Mike and Karen Wade of Fielding Hills Winery in East Wenatchee, Washington asked me if I’d like to pour their wines at the big Taste Washington event in Seattle on Sunday. I jumped at the chance, of course, because you hardly ever get to see supply and demand in the wine market at work in such a personal way. I will admit that I enjoyed this opportunity and I might have been a little too enthusiastic at times. I think my boss, Robin Wade, had to restrain me at times from talking up the wines and the winery more than I should. (Robin is my student at Puget Sound during the week, but she was my supervisor on Sunday at her family winery’s tasting table).

Taste Washington is a big event: more than 220 wineries, 70 restaurants and a long list of what I would call “lifestyle product” vendors ranging from Viking, the maker of high end kitchen appliances, to Maserati, the Italian sports car. Click here to download a pdf of the program. People paid $125 to attend the VIP tasting from 2-4pm. Then the doors opened to the “masses,” who paid $85 for unlimited tastings from 4-8pm. Many of the VIPs were industry people – winemakers, distributors, restaurants, wine shops, and so forth. The “masses” were a very mixed group that I’ll discuss below. I guess about 3500 people came in all.

The event is all about giving things away. Wine is sampled, but cannot be sold. Restaurants give samples of food. No cash changes hands once you are inside the room, but I suppose that exchanges can be arranged for future delivery. Apparently someone bought a Maserati ($135,000) off the show floor. There was a moment of silence (while everyone drew a breath) when that was announced.

The Supply Side of the Pour

The list of wineries was long and diverse. Columbia Crest makes at least 200,000 cases each of some of their Two Vine wines, for example, while Benke Cellars, located near us in the exhibition hall, has a total output of just 200 cases. Some of the most prestigious wines in Washington were represented (DeLille Cellars was across the aisle from us and Quilceda Creek was across the room) alongside humble family start ups. Fielding Hills was one of several wineries in a sort of intermediate position: a small family operation, but one with an impressive record of ratings and reviews and hence a built-in audience among wine enthusiasts.

What do wineries gain from giving away wine at tasting events like this? There needs to be a benefit, especially for the smaller wineries who may pour away a couple of percent of their annual production. Some of the large volume wineries seemed to use the event to show that they were about more than just fruit forward popular premium supermarket wines.
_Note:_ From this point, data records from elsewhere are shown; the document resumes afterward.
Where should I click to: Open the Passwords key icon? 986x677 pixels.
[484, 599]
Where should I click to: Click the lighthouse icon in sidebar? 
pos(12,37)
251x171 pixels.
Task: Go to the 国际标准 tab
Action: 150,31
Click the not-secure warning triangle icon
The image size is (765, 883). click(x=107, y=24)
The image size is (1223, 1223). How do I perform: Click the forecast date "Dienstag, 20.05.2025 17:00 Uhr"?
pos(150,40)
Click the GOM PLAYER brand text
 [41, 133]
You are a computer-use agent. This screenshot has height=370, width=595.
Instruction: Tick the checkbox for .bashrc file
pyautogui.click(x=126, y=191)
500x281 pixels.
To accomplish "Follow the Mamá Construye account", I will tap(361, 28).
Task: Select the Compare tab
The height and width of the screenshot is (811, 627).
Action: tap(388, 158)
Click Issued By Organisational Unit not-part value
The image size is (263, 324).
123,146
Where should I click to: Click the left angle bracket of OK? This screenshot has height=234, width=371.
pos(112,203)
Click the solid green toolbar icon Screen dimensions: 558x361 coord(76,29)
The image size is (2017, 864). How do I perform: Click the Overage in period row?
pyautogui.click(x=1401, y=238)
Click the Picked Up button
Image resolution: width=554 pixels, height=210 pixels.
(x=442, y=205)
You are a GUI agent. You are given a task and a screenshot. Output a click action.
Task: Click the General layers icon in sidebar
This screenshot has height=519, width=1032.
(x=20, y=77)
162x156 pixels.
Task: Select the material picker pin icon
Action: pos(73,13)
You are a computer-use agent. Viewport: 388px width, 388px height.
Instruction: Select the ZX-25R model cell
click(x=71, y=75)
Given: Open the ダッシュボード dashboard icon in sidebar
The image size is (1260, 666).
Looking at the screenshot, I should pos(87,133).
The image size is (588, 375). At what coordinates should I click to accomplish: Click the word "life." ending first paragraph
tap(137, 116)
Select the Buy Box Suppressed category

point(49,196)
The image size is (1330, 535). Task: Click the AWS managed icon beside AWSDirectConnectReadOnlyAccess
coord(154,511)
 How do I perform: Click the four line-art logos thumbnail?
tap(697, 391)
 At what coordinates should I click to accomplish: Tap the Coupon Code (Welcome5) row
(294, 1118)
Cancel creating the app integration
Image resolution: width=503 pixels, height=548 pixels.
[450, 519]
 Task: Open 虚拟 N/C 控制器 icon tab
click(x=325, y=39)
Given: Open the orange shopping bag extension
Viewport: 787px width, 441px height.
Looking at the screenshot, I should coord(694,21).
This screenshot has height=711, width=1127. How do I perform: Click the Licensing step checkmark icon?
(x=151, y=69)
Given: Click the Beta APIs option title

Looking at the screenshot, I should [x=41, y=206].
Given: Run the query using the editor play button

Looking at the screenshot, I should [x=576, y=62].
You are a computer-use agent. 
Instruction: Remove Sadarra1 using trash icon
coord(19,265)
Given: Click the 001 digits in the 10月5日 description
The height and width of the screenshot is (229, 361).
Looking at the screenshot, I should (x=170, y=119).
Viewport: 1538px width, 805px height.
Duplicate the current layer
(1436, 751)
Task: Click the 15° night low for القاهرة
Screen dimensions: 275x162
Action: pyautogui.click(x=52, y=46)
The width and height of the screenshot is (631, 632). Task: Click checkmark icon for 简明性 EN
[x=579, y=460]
Chateau Ste Michelle, for example, poured these wines

  • 2005 Boreal, Columbia Valley $30
  • 2005 Ethos Cabernet Sauvignon, Columbia Valley $38
  • 2006 Chardonnay, Horse Heaven Hills $22
  • 2007 Eroica, Columbia Valley $22

and Columbia Crest offered these

  • 2005 Grand Estate Merlot, Columbia Valley $11
  • 2004 Reserve Red Walter Clore, Columbia Valley $44
  • 2005 H3 Chardonnay, Horse Heaven Hills $15

These are very good wines – on average several steps above what you would probably taste for free at the winery. I like the Eroica quite a lot and I wish I’d found an opportunity to taste the Walter Clore. The Grand Estates Merlot is a great value in my opinion.

I spoke with a famous winemaker – he was treated a bit like a rock star – who spent most of his time in close conversation with customers, distributors, and fellow winemakers. He said he thought it was important to be at the tasting and to make personal contact, but he wasn’t sure if it had much effect on sales. He was “preaching to the choir,” he said, talking with current customers and business clients more than making new ones. I wonder if he’s right. I like to say that wine is good but wine and a story is better. A story about talking with a rock star winemaker adds a lot of value to a bottle of wine. Maybe he was just being modest.

Mike and Karen Wade are certain that this event benefits them by connecting them with the trade network and giving wine drinkers who read about their wines in magazines (but often cannot find them on local shop shelves) an opportunity to see what all the fuss is about. I certainly think the wines made a good impression and even created a bit of a buz in the room as word spread. It will be interesting to see how this is reflected in the market.

Spit, Don’t Swallow!

Spit! We were told to encourage people to spit the wine rather than swallow it so that they would not get tipsy so soon. The trade visitors often did spit, as you have to do if you are really going to taste a lot of different wines, but most people didn’t. They did dump out extra wine into the spit buckets, however, which was a good thing. The woman who came around to empty the spit buckets every 15 minutes estimated that she had collected 20 gallons by 6pm.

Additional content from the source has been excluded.